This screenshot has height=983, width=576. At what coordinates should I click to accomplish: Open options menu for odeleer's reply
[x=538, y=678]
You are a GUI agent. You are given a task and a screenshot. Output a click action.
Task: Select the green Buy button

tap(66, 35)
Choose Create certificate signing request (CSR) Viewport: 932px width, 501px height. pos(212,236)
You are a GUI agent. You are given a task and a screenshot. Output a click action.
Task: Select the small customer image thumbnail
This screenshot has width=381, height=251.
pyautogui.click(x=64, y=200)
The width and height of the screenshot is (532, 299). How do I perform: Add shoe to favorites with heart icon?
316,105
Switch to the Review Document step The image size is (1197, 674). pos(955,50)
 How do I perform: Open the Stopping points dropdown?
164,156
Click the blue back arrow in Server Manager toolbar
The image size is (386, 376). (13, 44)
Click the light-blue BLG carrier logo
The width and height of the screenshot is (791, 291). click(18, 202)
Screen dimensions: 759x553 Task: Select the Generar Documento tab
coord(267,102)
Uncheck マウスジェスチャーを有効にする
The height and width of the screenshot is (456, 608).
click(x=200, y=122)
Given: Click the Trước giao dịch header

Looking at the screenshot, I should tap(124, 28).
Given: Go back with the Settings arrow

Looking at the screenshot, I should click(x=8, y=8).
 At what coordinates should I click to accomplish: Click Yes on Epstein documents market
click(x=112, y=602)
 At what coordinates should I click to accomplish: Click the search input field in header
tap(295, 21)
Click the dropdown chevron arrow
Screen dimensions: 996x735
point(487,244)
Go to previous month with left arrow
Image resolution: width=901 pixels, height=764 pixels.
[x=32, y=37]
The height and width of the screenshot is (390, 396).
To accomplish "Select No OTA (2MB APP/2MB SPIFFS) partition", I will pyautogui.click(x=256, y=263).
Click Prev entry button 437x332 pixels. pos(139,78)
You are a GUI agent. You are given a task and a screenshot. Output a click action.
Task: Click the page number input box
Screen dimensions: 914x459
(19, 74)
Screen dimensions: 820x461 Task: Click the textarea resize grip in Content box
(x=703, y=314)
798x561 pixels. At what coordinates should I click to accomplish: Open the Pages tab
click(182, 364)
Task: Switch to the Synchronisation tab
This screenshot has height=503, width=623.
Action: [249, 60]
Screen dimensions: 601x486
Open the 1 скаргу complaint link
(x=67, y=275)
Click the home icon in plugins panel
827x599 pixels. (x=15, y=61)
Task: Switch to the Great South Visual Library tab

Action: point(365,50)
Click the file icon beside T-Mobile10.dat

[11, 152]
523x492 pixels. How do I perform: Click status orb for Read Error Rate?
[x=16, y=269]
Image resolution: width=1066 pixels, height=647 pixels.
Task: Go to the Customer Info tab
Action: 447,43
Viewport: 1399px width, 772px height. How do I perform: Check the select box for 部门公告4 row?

WHAT YOU HAVE TO DO
All lines from the one containing "Task: Switch to the Synchronisation tab" through the end of the records, both ends included, are to be quoted exactly; please add nothing else.

TASK OUTPUT
Task: Switch to the Synchronisation tab
This screenshot has height=503, width=623.
Action: [249, 60]
Screen dimensions: 601x486
Open the 1 скаргу complaint link
(x=67, y=275)
Click the home icon in plugins panel
827x599 pixels. (x=15, y=61)
Task: Switch to the Great South Visual Library tab

Action: point(365,50)
Click the file icon beside T-Mobile10.dat

[11, 152]
523x492 pixels. How do I perform: Click status orb for Read Error Rate?
[x=16, y=269]
Image resolution: width=1066 pixels, height=647 pixels.
Task: Go to the Customer Info tab
Action: 447,43
Viewport: 1399px width, 772px height. How do I perform: Check the select box for 部门公告4 row?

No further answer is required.